The limitations (know them before you build)
- Only multiple choice and dropdown can branch. Checkboxes can't — Google can't route someone who picked three boxes to three sections at once. Short answer, paragraph, linear scale, and grids can't branch either.
- No true conditional logic. You can't show or hide an individual question in place, combine conditions ("if A and B"), or branch on what someone typed. Logic is one question → one section jump.
- Section-level granularity. Skipping "just one question" means giving that question its own section, which adds a page break respondents will see.
- Shuffled options and branching don't mix well. If you shuffle option order on a routing question, double-check destinations — the mapping follows the option, but reviewing it is harder.
- Complexity grows fast. Past three or four branches, the section list becomes hard to reason about. Name sections descriptively ("Path B — Teachers") and test every route.
If your form genuinely needs multi-condition logic or answer piping, that's beyond Google Forms — but for screeners, audience paths, and optional follow-ups, sections cover it.
Setting up branching on your phone
Google doesn't make an official Google Forms mobile app, so on a phone you have two options:
- Mobile browser with desktop mode. Open forms.google.com, request the desktop site (Safari: the aA menu; Chrome: Desktop site), and use the editor as described above. The three-dot question menu and section dropdowns work, but they're small targets on a touchscreen.
- FormMaker. The app connects to your Google account and builds real Google Forms with a native, touch-first editor — so structuring a form on your phone doesn't require pinch-zooming a desktop page. When you're done, share the link or QR code straight from the app.
Either way, preview the form on your phone before sharing — most respondents will fill it out there. More mobile specifics in our complete mobile guide.
FAQ
Does Google Forms have conditional logic?
Yes, but only section-based branching: "Go to section based on answer" on multiple choice and dropdown questions. There's no per-question show/hide or multi-condition logic.

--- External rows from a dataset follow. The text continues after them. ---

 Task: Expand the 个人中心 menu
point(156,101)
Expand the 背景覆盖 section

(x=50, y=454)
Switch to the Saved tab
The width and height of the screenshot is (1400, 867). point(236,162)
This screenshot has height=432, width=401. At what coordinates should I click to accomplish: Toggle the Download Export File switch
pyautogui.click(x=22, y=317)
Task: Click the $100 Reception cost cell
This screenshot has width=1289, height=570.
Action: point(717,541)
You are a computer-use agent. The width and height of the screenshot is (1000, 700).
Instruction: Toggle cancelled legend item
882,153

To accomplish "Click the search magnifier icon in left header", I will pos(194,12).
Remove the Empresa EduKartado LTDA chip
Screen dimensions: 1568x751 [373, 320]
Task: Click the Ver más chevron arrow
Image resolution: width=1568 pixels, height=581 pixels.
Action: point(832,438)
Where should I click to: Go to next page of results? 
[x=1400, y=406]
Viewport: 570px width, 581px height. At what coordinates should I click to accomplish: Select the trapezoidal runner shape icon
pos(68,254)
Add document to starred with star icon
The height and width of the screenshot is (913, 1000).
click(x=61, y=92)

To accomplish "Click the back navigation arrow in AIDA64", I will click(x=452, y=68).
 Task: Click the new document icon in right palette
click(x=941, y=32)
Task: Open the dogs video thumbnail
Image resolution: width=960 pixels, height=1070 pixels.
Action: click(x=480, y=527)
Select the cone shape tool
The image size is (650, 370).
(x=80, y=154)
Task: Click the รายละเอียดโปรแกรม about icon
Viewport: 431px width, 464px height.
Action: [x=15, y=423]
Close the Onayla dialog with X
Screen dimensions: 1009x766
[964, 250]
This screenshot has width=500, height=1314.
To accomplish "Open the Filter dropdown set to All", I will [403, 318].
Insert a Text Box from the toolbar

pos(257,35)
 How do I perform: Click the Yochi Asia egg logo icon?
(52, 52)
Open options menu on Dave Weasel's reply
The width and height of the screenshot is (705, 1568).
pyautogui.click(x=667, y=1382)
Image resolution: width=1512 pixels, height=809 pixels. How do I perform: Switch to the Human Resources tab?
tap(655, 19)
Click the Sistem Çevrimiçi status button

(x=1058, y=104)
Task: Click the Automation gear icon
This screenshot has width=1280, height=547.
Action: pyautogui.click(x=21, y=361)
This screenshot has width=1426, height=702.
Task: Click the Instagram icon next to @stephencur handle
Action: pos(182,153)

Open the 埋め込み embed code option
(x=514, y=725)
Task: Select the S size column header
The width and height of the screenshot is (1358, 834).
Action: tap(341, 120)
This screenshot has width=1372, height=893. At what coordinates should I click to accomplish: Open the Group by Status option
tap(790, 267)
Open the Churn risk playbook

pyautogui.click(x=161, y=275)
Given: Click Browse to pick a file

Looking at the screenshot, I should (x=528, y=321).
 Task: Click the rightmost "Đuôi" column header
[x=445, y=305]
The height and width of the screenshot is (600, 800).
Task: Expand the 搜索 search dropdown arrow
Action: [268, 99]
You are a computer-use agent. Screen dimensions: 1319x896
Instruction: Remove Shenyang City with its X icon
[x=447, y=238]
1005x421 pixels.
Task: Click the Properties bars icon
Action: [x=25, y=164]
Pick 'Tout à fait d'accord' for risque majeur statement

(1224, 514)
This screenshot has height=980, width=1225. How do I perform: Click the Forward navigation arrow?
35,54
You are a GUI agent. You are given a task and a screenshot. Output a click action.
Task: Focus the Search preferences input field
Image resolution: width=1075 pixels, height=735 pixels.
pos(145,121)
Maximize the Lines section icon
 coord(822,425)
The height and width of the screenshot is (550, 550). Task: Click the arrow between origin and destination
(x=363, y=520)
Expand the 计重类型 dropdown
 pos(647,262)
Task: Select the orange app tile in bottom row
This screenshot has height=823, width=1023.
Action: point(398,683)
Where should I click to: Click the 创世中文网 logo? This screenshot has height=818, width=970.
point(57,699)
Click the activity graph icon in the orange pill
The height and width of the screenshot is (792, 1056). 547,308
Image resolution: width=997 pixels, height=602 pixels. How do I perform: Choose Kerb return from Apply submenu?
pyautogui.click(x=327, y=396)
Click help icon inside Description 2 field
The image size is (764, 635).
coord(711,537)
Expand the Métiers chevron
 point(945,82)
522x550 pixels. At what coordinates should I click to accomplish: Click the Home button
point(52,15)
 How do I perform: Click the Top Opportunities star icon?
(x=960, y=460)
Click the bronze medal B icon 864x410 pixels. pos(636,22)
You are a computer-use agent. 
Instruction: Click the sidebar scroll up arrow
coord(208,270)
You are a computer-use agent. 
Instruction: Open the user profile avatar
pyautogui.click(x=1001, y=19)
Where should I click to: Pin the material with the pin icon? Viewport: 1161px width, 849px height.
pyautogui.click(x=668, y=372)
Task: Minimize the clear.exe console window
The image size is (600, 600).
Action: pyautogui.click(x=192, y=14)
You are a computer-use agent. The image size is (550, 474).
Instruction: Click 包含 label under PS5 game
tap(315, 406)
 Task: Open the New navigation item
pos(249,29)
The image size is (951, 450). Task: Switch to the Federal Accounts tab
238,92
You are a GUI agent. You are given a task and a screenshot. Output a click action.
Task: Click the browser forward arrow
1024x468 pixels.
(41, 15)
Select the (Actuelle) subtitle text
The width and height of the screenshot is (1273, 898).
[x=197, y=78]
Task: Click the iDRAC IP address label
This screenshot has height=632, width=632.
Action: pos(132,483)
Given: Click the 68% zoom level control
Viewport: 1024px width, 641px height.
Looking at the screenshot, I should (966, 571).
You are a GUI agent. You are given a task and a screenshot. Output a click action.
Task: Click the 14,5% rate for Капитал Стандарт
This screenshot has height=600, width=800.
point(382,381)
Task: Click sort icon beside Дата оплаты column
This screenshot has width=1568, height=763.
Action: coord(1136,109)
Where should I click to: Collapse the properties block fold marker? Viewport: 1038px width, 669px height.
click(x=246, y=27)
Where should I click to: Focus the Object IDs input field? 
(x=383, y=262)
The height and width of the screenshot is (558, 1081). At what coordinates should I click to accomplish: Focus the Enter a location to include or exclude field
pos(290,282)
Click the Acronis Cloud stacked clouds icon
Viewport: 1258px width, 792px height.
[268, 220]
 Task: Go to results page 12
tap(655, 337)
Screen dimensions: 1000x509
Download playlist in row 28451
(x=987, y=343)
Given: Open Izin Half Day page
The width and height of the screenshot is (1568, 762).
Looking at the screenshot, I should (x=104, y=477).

Which question types support branching?
Only multiple choice and dropdown. Checkboxes, short answer, paragraph, linear scale, and grid questions can't route respondents.
Can I skip a single question based on an answer?
Only by putting that question in its own section and routing around it. Branching operates on sections, not individual questions.
Can I set this up on my phone?
Yes — use forms.google.com with desktop mode in your mobile browser, or build the form in FormMaker, which creates real Google Forms with a mobile-native editor.